Beide Artikel erlauben Einschränkungen aber nur unter gewissen Bedingungen. Die Rechtsabteilung kam zu folgendem Schluss:
Zuerst das Fazit zu Artikel 9 der EMRK (Religionsfreiheit)
Die vorstehend […] Prüfung ergibt, dass die Volksinitiative «Gegen den Bau von Minaretten» gegen die von Artikel 9 EMRK geschützte Religionsfreiheit verstösst. Eine Rechtfertigung nach Artikel 9 Absatz 2 EMRK scheidet aus, da es sowohl an einem legitimen Eingriffszweck als auch an der vorausgesetzten Verhältnismässigkeit des Eingriffs (notwendige Einschränkung in einer demokratischen Gesellschaft) fehlt.

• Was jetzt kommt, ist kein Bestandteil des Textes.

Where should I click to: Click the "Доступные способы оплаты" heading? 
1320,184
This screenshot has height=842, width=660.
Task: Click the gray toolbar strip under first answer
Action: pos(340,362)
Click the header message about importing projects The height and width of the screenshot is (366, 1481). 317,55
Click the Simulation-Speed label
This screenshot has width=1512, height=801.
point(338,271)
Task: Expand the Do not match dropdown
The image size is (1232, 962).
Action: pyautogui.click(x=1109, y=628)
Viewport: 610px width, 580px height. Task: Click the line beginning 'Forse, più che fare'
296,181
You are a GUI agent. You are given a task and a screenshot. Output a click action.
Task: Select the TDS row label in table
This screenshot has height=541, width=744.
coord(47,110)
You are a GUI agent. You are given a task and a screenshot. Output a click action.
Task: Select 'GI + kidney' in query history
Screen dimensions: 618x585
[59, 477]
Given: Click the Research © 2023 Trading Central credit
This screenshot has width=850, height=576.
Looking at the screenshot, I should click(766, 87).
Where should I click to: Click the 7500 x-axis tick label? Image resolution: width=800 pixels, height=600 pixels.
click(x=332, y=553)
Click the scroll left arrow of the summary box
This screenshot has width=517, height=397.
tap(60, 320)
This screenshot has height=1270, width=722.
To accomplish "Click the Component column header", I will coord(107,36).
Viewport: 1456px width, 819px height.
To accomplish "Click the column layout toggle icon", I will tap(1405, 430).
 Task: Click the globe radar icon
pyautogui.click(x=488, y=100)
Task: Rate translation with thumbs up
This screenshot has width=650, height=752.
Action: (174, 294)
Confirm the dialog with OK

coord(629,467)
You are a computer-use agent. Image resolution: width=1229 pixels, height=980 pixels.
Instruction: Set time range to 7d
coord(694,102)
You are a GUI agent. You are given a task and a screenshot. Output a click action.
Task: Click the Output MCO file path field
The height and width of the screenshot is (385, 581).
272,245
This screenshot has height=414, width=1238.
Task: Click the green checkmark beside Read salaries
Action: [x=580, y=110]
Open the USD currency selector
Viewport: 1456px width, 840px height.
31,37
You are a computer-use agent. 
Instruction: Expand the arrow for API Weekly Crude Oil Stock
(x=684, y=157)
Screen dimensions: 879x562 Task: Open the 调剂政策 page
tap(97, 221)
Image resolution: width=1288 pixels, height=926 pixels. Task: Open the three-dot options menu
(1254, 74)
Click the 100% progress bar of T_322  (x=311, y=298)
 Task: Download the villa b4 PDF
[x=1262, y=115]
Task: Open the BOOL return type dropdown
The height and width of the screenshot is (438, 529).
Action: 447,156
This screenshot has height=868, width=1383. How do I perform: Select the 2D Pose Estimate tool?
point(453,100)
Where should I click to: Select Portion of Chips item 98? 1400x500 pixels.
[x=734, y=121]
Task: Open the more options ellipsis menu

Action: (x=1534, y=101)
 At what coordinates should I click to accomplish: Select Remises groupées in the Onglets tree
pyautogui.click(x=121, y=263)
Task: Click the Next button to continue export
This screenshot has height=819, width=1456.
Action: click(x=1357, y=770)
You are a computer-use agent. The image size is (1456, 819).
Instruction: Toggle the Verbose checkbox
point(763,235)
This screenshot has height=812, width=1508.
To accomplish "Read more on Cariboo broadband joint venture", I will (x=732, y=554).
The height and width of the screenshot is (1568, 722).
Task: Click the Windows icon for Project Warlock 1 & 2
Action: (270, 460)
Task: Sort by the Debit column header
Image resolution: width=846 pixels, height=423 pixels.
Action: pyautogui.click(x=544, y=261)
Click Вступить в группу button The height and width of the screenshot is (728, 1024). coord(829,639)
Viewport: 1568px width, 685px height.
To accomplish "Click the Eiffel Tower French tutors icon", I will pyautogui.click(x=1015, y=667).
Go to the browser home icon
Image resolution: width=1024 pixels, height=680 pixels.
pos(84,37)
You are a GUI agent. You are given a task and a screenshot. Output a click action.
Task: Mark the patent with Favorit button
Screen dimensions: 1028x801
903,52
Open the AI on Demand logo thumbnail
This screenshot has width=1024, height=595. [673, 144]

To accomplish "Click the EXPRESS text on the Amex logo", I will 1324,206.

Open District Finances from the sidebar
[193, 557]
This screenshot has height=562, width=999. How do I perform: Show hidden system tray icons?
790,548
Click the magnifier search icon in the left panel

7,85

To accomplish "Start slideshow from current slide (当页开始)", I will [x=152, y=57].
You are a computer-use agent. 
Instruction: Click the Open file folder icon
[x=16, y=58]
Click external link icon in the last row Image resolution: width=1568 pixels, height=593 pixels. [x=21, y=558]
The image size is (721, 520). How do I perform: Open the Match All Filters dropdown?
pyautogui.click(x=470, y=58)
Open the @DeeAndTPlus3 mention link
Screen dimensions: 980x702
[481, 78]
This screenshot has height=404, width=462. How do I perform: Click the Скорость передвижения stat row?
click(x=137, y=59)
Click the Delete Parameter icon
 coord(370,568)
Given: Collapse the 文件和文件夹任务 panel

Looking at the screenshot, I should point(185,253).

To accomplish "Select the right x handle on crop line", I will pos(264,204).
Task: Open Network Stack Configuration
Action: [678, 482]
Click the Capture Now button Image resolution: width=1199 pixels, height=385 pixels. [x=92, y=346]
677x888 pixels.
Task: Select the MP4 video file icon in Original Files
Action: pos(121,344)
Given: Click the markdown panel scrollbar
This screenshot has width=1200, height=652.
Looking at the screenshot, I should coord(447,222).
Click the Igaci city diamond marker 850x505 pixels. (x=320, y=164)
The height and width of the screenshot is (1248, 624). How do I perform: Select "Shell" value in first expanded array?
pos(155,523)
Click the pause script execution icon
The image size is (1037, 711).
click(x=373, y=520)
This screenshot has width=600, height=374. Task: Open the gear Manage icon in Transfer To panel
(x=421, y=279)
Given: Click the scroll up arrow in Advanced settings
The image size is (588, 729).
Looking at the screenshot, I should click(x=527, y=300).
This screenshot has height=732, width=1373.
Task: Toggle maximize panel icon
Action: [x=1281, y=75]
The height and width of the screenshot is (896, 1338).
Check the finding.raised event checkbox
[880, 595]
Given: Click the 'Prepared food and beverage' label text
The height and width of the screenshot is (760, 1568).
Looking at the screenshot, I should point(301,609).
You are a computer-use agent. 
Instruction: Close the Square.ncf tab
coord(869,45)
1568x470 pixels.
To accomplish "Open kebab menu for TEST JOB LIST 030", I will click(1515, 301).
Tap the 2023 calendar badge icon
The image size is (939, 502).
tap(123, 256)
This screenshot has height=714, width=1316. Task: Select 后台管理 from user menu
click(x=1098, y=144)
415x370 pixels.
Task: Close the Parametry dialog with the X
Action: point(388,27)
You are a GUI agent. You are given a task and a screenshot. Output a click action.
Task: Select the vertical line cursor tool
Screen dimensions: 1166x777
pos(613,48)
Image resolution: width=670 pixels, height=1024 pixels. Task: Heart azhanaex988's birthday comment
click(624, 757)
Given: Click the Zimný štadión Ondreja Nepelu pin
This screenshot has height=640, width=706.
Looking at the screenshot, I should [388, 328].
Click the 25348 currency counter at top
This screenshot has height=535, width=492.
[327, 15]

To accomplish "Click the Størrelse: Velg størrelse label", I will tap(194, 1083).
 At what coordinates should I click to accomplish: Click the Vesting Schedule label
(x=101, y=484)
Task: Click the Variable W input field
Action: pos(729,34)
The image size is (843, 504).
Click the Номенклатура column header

Nicht besser steht es um das Diskriminierungsverbot in Artikel 14 der EMRK:
Aufgrund der zuvor gemachten Ausführungen lässt sich feststellen, dass ein Bauverbot für Minarette gegen das Diskriminierungsverbot vonArtikel 14 EMRK verstossen würde, weil diese Bestimmung in Verbindung mit Artikel 9 EMRK angerufen werden könnte, eine am personenbezogenen Kriterium der Religion anknüpfende Ungleichbehandlung von Personengruppen in vergleichbaren Situationen vorliegt, dieser Ungleichbehandlung kein legitimer Eingriffszweck zugrunde liegt und das vorgesehene Verbot auch unverhältnismässig wäre.
Der UNO Pakt II
Im Zusammenhang mit der Initiative ging es vor allem um den Artikel 18 des Paktes, welcher die Gedanken-, Gewissens-, Religions- und Weltanschauungsfreiheit garantiert. Der Artikel ist dem Artikel 9 der EMRK sehr ähnlich. Die Sachverständigen kommen zu folgendem Schluss:
Die Volksinitiative «Gegen den Bau von Minaretten» fällt in den Schutzbereich von Artikel 18 UNO-Pakt II. Da das angestrebte Verbot weder durch einen legitimen Eingriffszweck gedeckt ist noch verhältnismässig ausfällt, läge beim Inkrafttreten einer solchen Bestimmung ein Verstoss gegen Artikel 18 UNO-Pakt II vor.
Fazit
Wir können nun das Resultat in diesem Lichte interpretieren: Vielleicht wussten die meisten ‘Ja’ Stimmenden all dies gar nicht (oder als Alternative, beschlossen dies einfach zu ignorieren). Dann haben sie in Unkenntnis der Fakten entschieden.
Vielleicht wussten sie es, kamen aber zu einer anderen juristischen Beurteilung der Verträge und unserer Verfassung. Ich gehe einmal davon aus, dass die meisten nicht dazu in der Lage sind. Eine weitere Möglichkeit ist, dass es den Stimmbürgerinnen und -bürgern bewusst war, dass dieses Verbot sich über anderswo festgeschriebene Grundwerte hinwegsetzt, dass sie aber die konkret gestellte Frage als wichtiger einstuften, als die Werte, mit denen sie im Widerspruch steht.
Dann sind wir genau dort angelangt, wo ich mit meinem ersten Post ursprünglich angesetzt habe: Wollen wir ein Land sein, welches diese grundsätzliche Werte wegen Bauvorschriften und politischer Symbolik über Bord wirft? Können wir uns noch als Rechtsstaat bezeichnen, wenn wir bereit sind in unserer Verfassung Regeln zu akzeptieren, die so viele fundamentale Prinzipien ausser Kraft setzen, nur um ‘ein Zeichen zu setzen’? Wollen wir in letzter Konsequenz einen Standpunkt einnehmen, der uns plötzlich auf der gleichen Seite wie Saudi Arabien, Libyen oder Iran stehen lässt, wenn es in der UN um Menschenrechte geht?
Das sind keine rhetorischen Fragen. Man kann diese Fragen durchaus mit “Ja” beantworten und dies wurde in gewissem Sinne am letzten Wochenende auch getan. Dies ist aber nicht das politische System mit dem ich mich mein Leben lang identifiziert habe. Darum war ich so schockiert.
1 Ich bin kein Jurist. Mein juristisches Wissen, falls überhaupt vorhanden, ist vor allem völkerrechtlicher Natur. Sollte ich völligen Quatsch geschrieben haben, möchte ich die mitlesenden Spezialistinnen und Spezialisten bitte, dies kund zu tun, damit ich entsprechende Korrekturen anbringen kann.